Let me ask, why this room?
From the paper:
"The results showed that the measurement room exhibits low reverberation times and high clarity, which indicate a suitable environment for simulating acoustic scenes."
Basically the room adds nothing to the reproduction, so it is suitable for simulation. In your case bypassing the whole simulation, gives the same or better result. Why did't you pick a room, where music really performed?
I figured since the RT60 value was close to that of studio spaces, it would work well for "virtual studio".
I notice you prefer to add more reverberation to your playback, which just seems to be a different approach. Since I produce and mix music that is considered modern, the reference mixes I listen to are all mixed in a room with similar traits. I would even explain this further.
If a mix engineer mixes, for example, a pop record, he then manipulates reverberation behind different elements to make them appear closer or further back. A good reverberated mix will almost create an illusion of elements being "placed" in the sound field. If I then listen back to such a mix and add lets say, concert hall reverberation, it would send all the nuanced reverberation balance the mix engineer created to hall reverb - so I would be playing back reverberation inside reverberation, essentially breaking the intended sound image. I think you see where I am going with this. Adding reverb might work for classical music if the recording is reverberated naturally during the recording process, and there isn't too much reverb already present. But again, if I listen to a good orchestral Atmos mix in 7.1.4 through Virtuoso, it sounds very immersive to me, like I would be sitting in a concert hall.
Now you might say, why add all this very short reverb to the virtual speaker room at all if there is a reverb already added to every instrument in the mix? The thing is, we perceive reverberation differently when we listen to mixed music in a room and when we listen to it through headphones. For example, if I add a certain amount of reverb to a guitar or a vocal when mixing just on headphones without room simulation, it might sound proper to my ears, but if I then go and listen to the same audio in the studio mixing room on speakers, I will hear that there is too much reverb all of a sudden. That is because the natural room reverb makes us feel reverberation levels differently inside the mix. But! If I mix a track on speakers inside a room, the balance always sounds correct on headphones. Hence, the desire to create "virtual mixing rooms" for headphones with very balanced, minimal reverberation.
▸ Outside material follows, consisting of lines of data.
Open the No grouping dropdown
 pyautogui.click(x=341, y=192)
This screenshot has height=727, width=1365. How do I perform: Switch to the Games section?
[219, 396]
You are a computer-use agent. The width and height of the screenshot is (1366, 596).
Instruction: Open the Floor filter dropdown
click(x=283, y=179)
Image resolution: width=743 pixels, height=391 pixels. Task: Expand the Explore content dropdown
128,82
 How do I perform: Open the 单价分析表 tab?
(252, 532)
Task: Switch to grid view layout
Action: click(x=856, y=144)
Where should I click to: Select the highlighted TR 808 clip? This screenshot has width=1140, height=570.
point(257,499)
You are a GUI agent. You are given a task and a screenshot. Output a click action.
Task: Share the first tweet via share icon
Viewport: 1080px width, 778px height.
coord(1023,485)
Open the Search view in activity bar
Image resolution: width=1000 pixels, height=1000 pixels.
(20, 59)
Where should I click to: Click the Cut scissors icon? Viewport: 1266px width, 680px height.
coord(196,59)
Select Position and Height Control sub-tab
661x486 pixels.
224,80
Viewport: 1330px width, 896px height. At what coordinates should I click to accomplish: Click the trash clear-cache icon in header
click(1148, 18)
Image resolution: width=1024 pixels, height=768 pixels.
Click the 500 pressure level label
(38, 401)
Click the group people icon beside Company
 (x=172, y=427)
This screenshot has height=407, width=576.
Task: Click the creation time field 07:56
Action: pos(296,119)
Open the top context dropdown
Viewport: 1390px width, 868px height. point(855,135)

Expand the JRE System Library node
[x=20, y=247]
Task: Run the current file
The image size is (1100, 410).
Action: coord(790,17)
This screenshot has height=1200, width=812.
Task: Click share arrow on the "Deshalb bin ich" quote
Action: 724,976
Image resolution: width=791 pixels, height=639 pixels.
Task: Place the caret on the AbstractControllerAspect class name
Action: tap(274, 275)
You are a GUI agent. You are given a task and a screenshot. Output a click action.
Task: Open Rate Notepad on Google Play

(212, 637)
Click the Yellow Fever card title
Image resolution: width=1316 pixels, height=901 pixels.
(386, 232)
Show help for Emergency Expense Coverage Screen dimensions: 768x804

That's all, of course, if you mix or produce music. For just listening purposes, I think we can all choose what we prefer and whether we want to hear precisely what the artist and mix engineer intended, or whether we want to make listening more fun.
I also understand there is no way of making a stereo classical piece feel like you are sitting inside the concert hall without adding reverb channels to the sides and back. But I also think that's what the Atmos mix does anyway (or maybe the mix engineer decides to pan sources around you and make a soprano run circles around your head, which I hope nobody does

)
@variance, many thanks, I will check the new scripts out! Also, a silly question - if you plot personal or other HRTFs in REW, do you run a sweep trough Sparta plugin with a sofa file inserted, or do you have a simpler way of doing it?